To avoid that and restrain him, Martha accepted to dwell on the softer, general subject of what Nigeria has become. He arrived and handed over the money to me and requested that we left the scene immediately. He thought I would just pay and follow him. But when I went over to another seller, he asked what was happening. I told him the man had taken back his gari because the money was dirty. My husband allowed me time to pick the other few things.
If he was the only seller in the market we would rather go hungry than buy from him. He agreed with me, but said that the man was right to reject the money. If Nigeria is not prepared to be a country with decent currency notes it should tell us. It is annoying. Why can't it do one respectable thing for which we can be proud? If I were to be selling anything, I would be the last to accept the Nigerian N100 notes. Let everybody stop accepting this note everywhere. I'll support that. It's a disgrace. I don't know why this country has no shame.

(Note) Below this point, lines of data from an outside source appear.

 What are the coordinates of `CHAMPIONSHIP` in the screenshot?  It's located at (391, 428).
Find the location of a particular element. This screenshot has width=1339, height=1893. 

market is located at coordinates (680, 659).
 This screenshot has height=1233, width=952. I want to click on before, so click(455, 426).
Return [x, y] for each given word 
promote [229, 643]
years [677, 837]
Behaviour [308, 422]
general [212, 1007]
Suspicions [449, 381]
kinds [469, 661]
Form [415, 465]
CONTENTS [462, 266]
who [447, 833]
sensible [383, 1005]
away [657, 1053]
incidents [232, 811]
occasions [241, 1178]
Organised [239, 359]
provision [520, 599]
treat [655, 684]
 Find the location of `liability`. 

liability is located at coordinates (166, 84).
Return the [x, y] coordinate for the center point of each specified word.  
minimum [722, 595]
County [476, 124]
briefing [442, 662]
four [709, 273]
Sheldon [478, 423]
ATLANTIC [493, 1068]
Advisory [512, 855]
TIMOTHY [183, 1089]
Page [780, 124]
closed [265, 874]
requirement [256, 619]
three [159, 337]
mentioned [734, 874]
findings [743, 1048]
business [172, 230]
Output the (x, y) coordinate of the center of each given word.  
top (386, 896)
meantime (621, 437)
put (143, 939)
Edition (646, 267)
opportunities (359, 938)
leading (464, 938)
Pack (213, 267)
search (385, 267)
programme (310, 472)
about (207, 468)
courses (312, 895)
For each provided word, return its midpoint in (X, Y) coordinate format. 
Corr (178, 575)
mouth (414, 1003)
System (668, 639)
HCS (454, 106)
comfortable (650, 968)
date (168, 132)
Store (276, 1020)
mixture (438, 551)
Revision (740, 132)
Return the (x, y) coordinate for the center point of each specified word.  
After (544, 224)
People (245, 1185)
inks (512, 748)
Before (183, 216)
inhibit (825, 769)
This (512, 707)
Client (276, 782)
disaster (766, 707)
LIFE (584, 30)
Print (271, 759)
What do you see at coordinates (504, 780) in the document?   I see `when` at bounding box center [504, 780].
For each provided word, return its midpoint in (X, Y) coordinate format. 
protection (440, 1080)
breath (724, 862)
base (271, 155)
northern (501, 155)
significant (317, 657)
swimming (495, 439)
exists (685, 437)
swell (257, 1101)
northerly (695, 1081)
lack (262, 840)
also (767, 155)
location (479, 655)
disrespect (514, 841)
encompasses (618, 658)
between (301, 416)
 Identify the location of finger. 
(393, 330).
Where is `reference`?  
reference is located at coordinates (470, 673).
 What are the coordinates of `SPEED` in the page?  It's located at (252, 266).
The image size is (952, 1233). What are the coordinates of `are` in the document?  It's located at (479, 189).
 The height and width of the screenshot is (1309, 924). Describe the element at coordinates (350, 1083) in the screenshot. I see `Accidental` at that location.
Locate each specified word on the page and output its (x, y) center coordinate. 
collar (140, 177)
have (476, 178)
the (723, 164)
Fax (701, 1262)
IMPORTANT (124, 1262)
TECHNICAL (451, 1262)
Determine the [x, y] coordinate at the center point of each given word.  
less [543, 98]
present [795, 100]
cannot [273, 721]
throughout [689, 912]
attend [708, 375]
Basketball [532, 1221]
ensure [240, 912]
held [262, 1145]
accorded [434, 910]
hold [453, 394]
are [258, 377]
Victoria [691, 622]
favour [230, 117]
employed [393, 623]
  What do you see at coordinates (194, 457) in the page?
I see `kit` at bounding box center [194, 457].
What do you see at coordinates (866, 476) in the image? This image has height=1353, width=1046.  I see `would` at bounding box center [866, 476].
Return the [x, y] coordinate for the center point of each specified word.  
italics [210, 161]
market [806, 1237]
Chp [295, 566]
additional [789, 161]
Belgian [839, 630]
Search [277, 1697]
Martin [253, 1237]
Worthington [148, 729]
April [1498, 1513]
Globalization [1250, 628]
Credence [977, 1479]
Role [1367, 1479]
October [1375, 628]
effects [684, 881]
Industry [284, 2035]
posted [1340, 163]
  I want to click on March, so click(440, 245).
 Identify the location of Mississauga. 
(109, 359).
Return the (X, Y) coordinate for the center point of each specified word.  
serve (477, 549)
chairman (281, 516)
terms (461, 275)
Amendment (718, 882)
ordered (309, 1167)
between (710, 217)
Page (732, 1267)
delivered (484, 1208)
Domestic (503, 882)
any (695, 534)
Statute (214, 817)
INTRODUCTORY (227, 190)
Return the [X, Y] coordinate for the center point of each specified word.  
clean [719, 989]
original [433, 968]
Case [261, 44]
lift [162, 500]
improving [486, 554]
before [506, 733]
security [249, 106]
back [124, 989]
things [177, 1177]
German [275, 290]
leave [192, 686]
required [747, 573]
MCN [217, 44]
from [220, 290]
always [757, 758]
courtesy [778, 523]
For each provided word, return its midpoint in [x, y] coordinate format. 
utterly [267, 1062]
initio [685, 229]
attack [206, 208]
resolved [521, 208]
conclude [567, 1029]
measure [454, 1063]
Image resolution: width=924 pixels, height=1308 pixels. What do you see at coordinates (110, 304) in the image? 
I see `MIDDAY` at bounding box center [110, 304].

He reasoned: This is an economy in recession and there is no medium of exchange to trade? It took so much time to do a transaction; so much bickering. How many such recriminations are going on in a country of 200 million? Imagine what would happen, if no-one was around to come and rescue my wife from this, all caused by the country? What is the economic cost? What will it take to change the dirty notes? Who should take the decision? Who will take the action?
The quality of money in circulation in Nigeria is enough to topple a government elsewhere. The bank cashiers who count the money in bulk have a more woeful tale to tell. They are always having health issues on that - cough, stuffy nose etc. The churches where the nasty currency notes are dumped as thanksgiving are more to be pitied. Are the notes dropped in protest or to give them away since it is not any longer being accepted anywhere? Can 'a cheerful giver' give dead currency in the church?
The circulation of dead currencies won't happen if there was a government, effective or not. Alas the president is in hospital. The one deputizing for him cannot yet see small things like decayed N100 currency notes that people suspect are germ-infested and may be contaminating them with diseases, causing deaths.
People are fighting and going into hostility and enmity among themselves while doing the normal business of buying and selling that should give them sheer joy, amity and fellowship. What people say is that the national currency is a solid symbol of national pride that Nigeria must have, or allow people to try something else. This is one of the things that make them think of withdrawal from the country. Oh yes, it is. There is no way the federal government will neglect to do its bit and expect people not to get angry, which of course they will show and are showing in many ways.